Text provided:
Abstract
Introduction
Maternal postnatal depression is associated with difficulties in mother–child interactions (Field, 1995) and, in particular, with poor maternal responsiveness (Murray et al., 1993; Stanley et al., 2004). Research suggests that these difficulties might be due, in part, to the fact that depressed mothers perceive their infants’ behaviour more negatively than non-depressed mothers (Field et al., 1993). As most early infant communication derives from facial expressions (Papousek and Papousek, 1977), one possible explanation is that mothers with postnatal depression are differentially affected by, and are less sensitive to, infant facial expressions and thus appraise them more negatively.
Such a pattern of negative perceptions is believed to be a function of broader information processing biases that are commonly observed in depressed people (Mathews and MacLeod, 2005; Donaldson et al., 2007). For example, depressed mood has been shown to be associated with negative interpretations of ambiguous facial expressions (Hale, 1998; Lee et al., 2008). Also, depression has been associated with an attentional bias towards negative emotional cues in facial expressions (i.e. sad emotions) (Gotlib et al., 2004), although evidence for attentional biases towards negative stimuli in depression has not been consistent (Bouhuys et al., 1996; Yoon et al., 2009). Interestingly, one study which has examined pregnant women’s responses to infant facial expressions (Pearson et al., 2010) showed that whereas non-depressed pregnant women revealed an engagement bias towards distressed infant faces, those who were depressed tended to actually disengage quicker from the images. The authors suggest that an avoidance mechanism may therefore operate.
Two of our own recent studies focused on processing biases in postnatally depressed mothers. In the first study (Stein et al., 2010), we found evidence of an appraisal bias, as mothers suffering from postnatal depression were more likely to rate sad infant faces as more negative than controls; in particular, if the faces were shown for a longer period of time (2000 ms). In the second study, using a morphed faces task, mothers with depression were less likely to accurately identify happy infant faces than controls, although there were no group differences in the processing of sad faces (Arteche et al., 2011). These findings in relation to the processing of positive faces are consistent with studies using morphed adult faces (e.g. Joorman and Gotlib, 2006), and with other recent evidence that indicates that depression is characterized by difficulties in processing positive affect perhaps even more than by biases in processing of negative affect (Deveney and Deldin, 2004; Surguladze et al., 2004).

Data supplied:
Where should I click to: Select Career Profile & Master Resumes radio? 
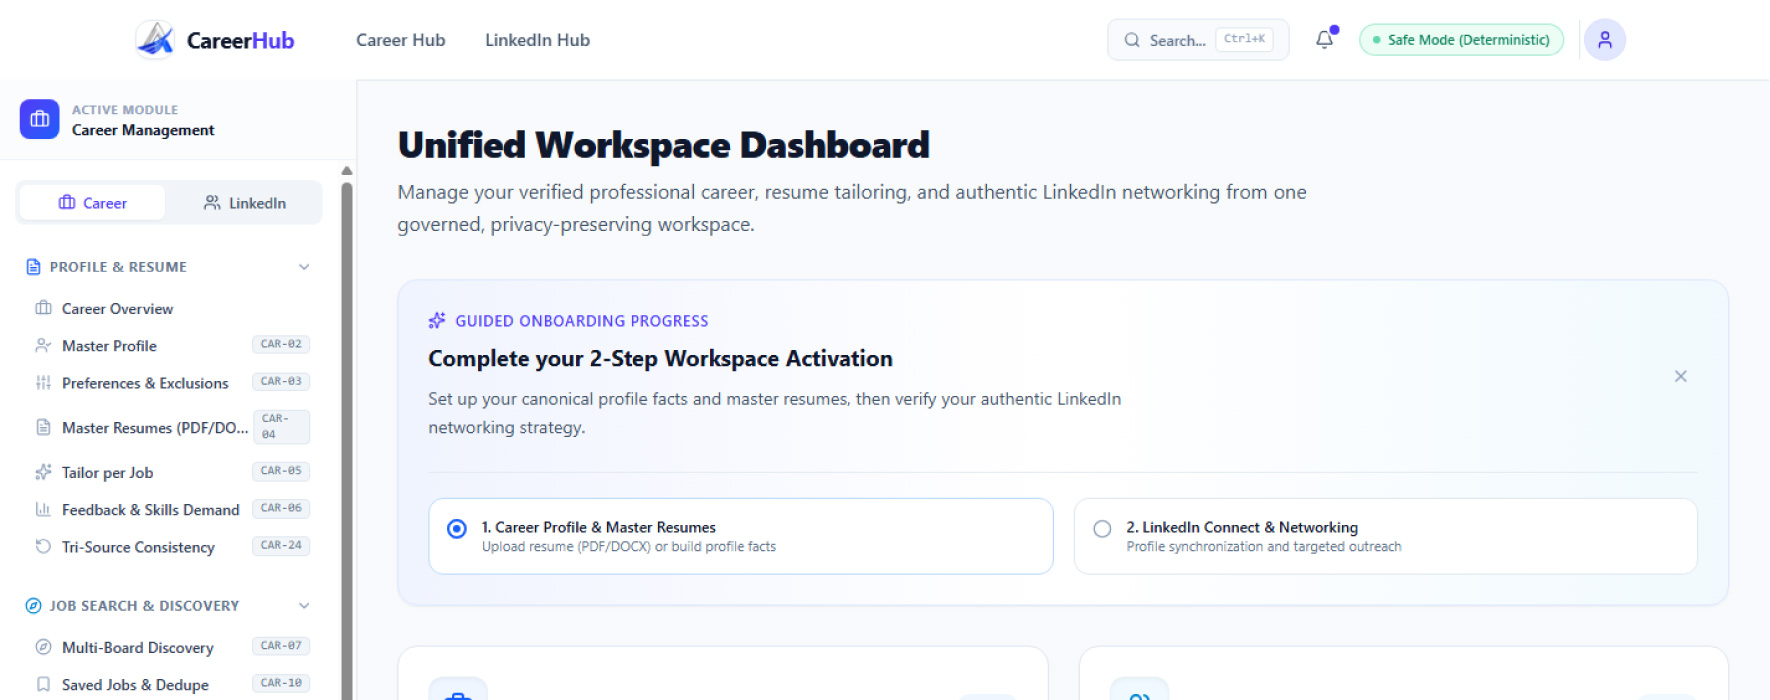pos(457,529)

---

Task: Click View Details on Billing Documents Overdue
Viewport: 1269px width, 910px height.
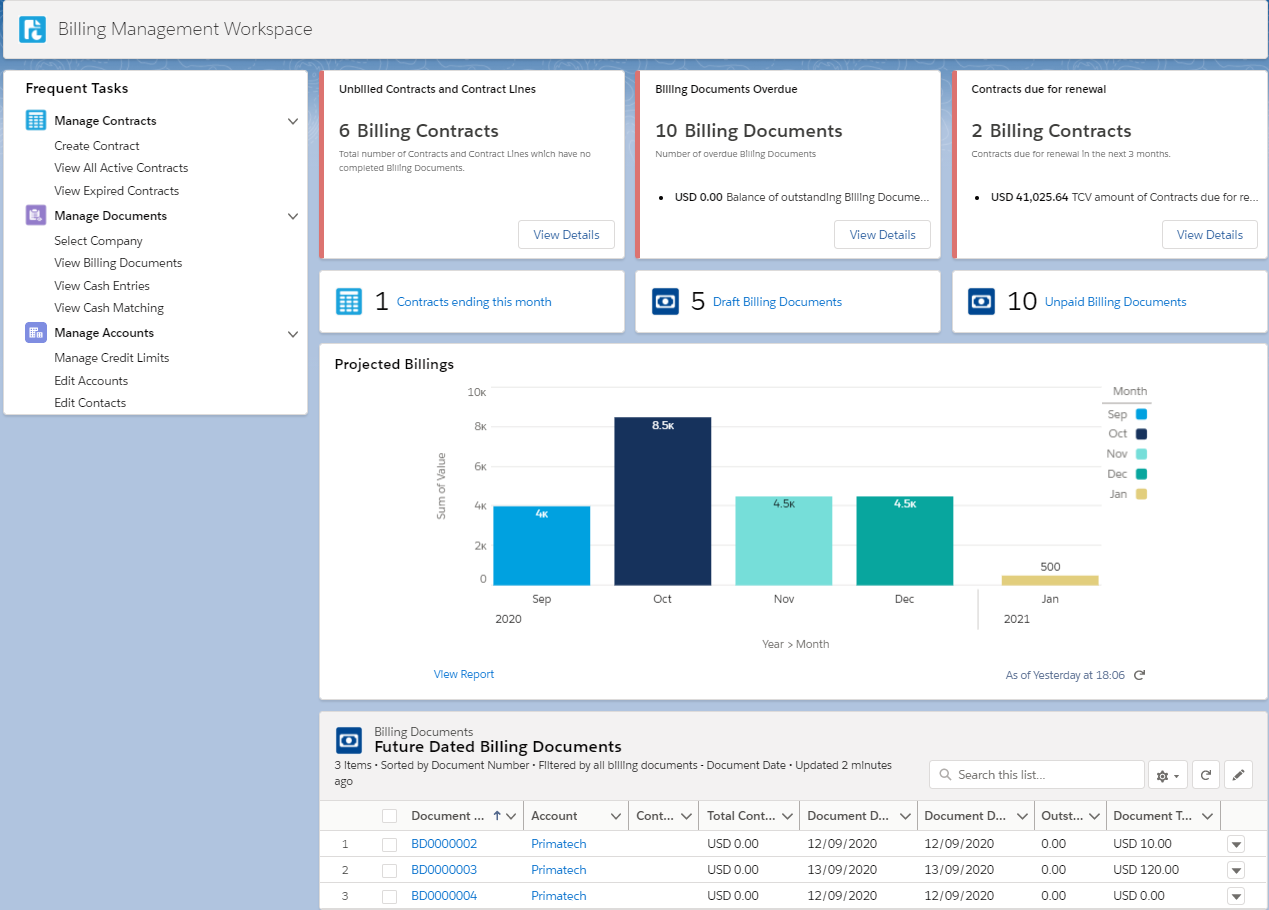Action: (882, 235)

What needs to be done:
In the text about postnatal depression, for how long were faces shown when depressed mothers were especially likely to rate sad infant faces as more negative? Rely only on the text about postnatal depression, not on the data.

Answer space:
2000 ms.